Record review: Rolling Blackouts – Talk Tight (2015, EP)

rolling blackouts talk tight

Most of us, at one time or another, have wanted to take off across some dusty plain with nothing but a faithful old heeler on the passenger seat, one sunburned arm hanging out the driver’s window and maybe a couple of cartons of brews in the back. Melbourne quintet Rolling Blackouts might have made just the EP for such a trip: Talk Tight is a five-track effort of guitar pop with so many links to the McLennan-Forster songbook of 1988 that it could almost be mistaken for a period piece. A compliment so heady shouldn’t be handed out willy-nilly, of course, but in this case it’s deserved; the young band’s jangly guitar sound is some seriously top-drawer Australiana.
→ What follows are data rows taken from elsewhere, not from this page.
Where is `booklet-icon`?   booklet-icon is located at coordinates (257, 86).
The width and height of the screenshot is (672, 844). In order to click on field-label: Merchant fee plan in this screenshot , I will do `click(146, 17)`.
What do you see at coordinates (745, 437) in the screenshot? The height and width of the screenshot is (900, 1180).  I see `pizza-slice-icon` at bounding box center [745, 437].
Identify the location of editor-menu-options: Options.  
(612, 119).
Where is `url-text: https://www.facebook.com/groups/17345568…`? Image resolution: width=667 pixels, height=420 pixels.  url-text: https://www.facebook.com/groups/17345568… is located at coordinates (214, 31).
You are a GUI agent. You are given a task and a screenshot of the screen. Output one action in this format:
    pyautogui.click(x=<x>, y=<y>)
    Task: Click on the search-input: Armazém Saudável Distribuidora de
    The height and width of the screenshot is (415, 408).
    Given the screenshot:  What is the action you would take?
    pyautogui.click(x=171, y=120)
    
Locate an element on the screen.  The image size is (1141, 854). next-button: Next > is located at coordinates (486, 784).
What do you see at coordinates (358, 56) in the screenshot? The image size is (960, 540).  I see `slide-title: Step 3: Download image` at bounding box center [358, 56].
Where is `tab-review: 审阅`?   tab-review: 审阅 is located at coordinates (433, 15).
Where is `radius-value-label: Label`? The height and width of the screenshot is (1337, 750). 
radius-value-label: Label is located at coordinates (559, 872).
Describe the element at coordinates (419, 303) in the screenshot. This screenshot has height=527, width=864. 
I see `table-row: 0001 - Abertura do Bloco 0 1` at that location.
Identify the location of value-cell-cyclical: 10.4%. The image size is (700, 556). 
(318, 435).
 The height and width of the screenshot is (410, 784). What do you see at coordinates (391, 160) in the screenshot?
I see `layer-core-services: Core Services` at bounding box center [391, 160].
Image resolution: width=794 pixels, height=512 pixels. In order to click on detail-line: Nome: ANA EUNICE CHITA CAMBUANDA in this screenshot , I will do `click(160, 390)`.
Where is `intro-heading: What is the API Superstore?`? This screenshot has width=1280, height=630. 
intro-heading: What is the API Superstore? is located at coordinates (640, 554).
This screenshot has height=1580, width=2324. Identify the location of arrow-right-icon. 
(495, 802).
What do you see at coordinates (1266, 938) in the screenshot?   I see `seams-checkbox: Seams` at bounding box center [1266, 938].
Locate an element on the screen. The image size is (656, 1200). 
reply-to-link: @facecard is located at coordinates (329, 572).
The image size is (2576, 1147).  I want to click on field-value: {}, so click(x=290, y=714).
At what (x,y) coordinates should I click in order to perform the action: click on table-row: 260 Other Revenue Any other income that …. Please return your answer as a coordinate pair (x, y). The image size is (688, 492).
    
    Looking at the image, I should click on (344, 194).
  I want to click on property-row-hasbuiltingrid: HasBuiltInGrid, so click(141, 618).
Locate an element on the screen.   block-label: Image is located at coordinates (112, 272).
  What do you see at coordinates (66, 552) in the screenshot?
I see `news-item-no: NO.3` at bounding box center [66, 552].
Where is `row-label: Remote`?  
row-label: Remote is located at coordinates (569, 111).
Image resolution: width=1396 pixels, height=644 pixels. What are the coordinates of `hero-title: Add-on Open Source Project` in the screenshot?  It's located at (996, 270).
It’s pretty laidback going in the most part, though, so it’s a ride we’re all welcome to come along on. Opener ‘Wither With You’ gets the motor started and wheels rolling with a plenty of guitar hooks, before lead single ‘Wide Eyes’ cleans out the cobwebs of its fuzzy opening with an all-guns-blazing alt-country climax. ‘Heard You’re Moving’ is a straightforward and charming guitar-pop number that cleverly takes a minute before the vocals kick in, while ‘Clean Slate’ gets all garage-jam massive before breaking back down to where it started, before ‘Tender is the Neck’ closes the deal with a tenderness that is both unexpected and welcome. If you like your indie-rock freewheeling and chock full of charm, these boys have you covered.